--- WORK ITEM ---
Go through the data below and gather each line containing "named".

=-=-=

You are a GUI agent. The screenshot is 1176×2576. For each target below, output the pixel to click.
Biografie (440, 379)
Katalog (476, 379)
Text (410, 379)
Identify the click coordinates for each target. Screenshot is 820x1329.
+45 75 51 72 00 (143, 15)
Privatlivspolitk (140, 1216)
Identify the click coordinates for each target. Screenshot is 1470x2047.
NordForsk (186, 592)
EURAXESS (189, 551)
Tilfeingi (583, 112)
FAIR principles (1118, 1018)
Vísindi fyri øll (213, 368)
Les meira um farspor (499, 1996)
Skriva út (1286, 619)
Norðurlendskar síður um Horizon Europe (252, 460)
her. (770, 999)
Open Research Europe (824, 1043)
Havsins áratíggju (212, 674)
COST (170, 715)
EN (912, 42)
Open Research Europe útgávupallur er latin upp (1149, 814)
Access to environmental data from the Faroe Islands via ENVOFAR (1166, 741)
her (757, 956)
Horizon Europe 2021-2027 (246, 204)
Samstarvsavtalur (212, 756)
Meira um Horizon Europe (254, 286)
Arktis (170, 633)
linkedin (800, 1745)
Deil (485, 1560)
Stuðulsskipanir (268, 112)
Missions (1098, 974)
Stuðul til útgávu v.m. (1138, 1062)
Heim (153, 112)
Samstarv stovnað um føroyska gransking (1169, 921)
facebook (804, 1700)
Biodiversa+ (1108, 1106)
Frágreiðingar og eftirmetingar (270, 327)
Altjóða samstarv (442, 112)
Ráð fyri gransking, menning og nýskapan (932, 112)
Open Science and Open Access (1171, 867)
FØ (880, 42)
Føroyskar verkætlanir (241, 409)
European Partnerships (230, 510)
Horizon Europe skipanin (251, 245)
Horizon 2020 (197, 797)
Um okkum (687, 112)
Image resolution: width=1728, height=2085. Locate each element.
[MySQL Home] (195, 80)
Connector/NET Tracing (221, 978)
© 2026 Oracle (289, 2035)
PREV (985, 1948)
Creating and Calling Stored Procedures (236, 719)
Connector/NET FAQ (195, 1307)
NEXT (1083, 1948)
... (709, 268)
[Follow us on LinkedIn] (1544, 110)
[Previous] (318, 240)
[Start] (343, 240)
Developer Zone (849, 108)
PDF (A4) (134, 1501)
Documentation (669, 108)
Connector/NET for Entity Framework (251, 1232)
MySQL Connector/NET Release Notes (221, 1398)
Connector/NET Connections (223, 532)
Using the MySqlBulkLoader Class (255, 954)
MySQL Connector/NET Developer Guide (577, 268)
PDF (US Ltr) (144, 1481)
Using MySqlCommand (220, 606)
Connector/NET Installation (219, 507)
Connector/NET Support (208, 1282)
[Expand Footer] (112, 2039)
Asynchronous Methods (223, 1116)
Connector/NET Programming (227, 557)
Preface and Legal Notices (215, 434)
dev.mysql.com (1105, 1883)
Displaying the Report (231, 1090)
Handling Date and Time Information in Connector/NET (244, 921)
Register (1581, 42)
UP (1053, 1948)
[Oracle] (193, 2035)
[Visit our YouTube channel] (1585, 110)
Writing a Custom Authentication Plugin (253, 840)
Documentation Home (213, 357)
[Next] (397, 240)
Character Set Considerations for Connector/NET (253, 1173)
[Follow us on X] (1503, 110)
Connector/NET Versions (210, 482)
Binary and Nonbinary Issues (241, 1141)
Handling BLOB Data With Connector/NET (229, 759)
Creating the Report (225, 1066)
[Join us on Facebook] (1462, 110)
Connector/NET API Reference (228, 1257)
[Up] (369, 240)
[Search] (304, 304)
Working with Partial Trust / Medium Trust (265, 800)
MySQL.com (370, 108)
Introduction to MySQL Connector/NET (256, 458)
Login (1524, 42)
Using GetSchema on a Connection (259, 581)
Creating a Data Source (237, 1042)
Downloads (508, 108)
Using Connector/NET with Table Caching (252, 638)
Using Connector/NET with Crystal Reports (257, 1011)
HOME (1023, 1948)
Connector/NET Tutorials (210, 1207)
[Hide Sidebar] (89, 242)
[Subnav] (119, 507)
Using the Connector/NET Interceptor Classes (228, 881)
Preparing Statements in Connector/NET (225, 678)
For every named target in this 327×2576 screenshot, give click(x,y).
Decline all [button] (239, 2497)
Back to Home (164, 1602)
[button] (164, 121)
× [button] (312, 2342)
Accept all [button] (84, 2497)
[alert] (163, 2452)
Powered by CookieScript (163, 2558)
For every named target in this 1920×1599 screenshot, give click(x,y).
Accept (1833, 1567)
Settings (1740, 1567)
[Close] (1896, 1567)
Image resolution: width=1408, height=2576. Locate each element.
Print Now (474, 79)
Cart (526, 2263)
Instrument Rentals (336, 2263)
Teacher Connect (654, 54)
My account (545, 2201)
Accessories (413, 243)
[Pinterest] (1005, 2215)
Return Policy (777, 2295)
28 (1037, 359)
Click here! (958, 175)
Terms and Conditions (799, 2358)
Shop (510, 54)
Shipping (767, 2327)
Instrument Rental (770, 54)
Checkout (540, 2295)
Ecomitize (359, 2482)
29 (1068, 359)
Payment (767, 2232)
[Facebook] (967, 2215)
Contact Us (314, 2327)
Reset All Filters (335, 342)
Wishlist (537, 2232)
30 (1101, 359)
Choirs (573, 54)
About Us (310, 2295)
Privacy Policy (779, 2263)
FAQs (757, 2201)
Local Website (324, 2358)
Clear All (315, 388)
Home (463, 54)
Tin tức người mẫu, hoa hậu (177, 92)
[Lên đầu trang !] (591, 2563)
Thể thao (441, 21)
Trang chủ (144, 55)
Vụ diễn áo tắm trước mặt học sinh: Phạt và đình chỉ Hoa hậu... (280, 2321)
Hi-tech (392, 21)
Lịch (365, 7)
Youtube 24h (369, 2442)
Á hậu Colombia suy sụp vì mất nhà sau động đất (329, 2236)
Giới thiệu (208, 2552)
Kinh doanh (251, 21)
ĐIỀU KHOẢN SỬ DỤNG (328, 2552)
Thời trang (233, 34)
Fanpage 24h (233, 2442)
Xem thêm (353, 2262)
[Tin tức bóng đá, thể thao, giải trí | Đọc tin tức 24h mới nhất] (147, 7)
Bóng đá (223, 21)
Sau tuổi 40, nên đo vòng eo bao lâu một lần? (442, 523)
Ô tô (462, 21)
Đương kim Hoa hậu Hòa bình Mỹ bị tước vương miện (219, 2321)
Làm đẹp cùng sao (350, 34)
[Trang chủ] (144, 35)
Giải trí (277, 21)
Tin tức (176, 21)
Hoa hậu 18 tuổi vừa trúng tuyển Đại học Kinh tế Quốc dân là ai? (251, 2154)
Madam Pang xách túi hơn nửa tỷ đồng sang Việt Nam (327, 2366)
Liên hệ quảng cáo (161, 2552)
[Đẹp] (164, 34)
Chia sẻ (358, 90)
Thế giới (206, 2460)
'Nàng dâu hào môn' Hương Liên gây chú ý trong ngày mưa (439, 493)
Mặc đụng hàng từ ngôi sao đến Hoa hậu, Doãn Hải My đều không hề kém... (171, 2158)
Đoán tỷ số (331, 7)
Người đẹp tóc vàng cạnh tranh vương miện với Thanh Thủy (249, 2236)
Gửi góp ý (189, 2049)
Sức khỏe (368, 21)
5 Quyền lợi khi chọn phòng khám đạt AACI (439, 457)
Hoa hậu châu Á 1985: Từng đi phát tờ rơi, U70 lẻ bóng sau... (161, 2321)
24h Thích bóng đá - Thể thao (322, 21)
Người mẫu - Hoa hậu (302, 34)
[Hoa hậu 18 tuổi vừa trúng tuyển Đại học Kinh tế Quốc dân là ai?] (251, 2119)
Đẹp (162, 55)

=-=-=

--- ANSWER SPACE ---
For every named target in this 327×2576 screenshot, give click(x,y).
For every named target in this 1920×1599 screenshot, give click(x,y).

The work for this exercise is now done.